Hierarchical Skip Decoding for Efficient Autoregressive Text Generation
This addresses the problem of slow inference in text generation for users of pre-trained language models, offering an incremental improvement over existing early-exiting methods.
The paper tackles the computational inefficiency of autoregressive text generation by proposing Hierarchical Skip Decoding (HSD), a plug-and-play method that skips layers based on sequence length, reducing workload while maintaining 90% of text quality with half the layers skipped.

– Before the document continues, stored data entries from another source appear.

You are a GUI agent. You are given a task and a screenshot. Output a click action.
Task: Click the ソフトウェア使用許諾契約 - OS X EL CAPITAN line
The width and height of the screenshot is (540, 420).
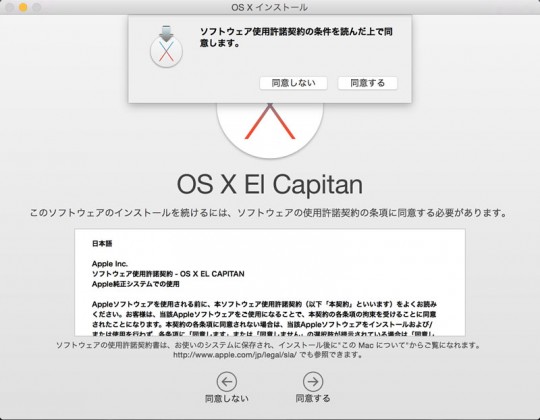coord(168,274)
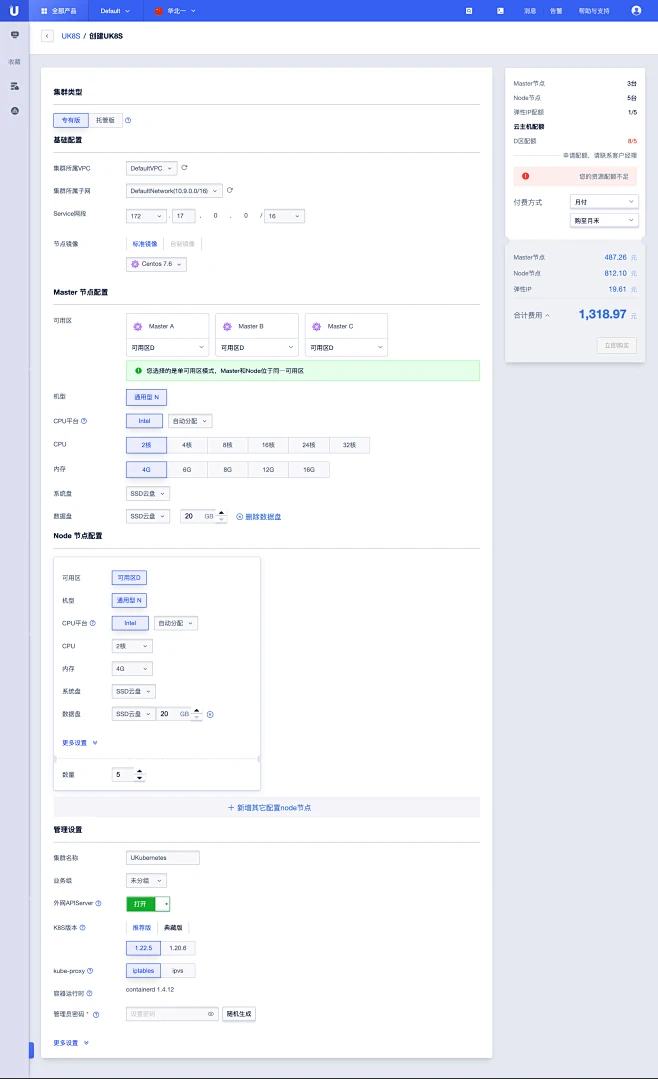Open the Centos 7.6 image dropdown
Screen dimensions: 658x1079
coord(157,264)
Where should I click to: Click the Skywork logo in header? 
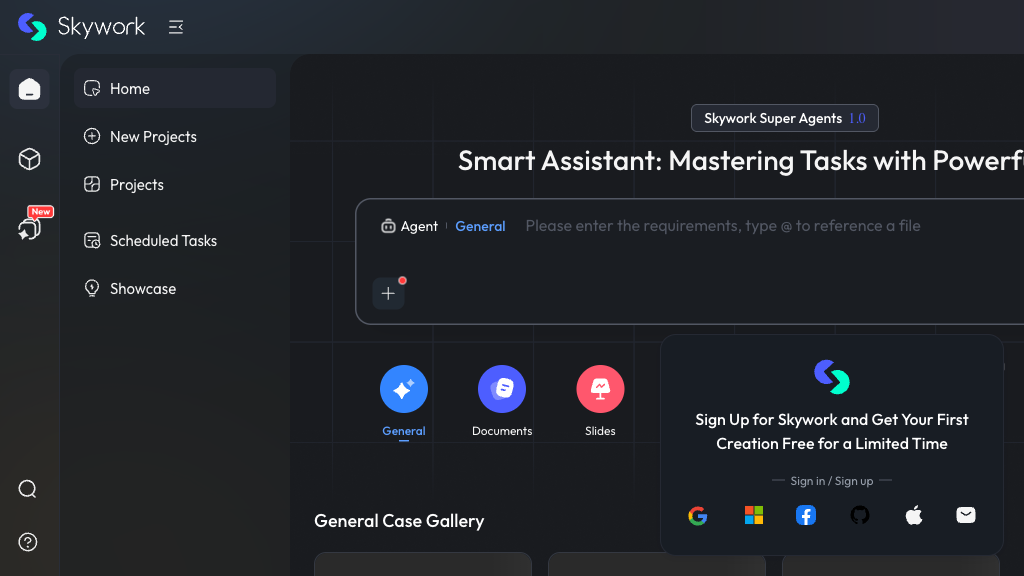pos(81,27)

Autoregressive decoding strategy is a commonly used method for text generation tasks with pre-trained language models, while early-exiting is an effective approach to speedup the inference stage. In this work, we propose a novel decoding strategy named Hierarchical Skip Decoding (HSD) for efficient autoregressive text generation. Different from existing methods that require additional trainable components, HSD is a plug-and-play method applicable to autoregressive text generation models, it adaptively skips decoding layers in a hierarchical manner based on the current sequence length, thereby reducing computational workload and allocating computation resources. Comprehensive experiments on five text generation datasets with pre-trained language models demonstrate HSD's advantages in balancing efficiency and text quality. With almost half of the layers skipped, HSD can sustain 90% of the text quality compared to vanilla autoregressive decoding, outperforming the competitive approaches.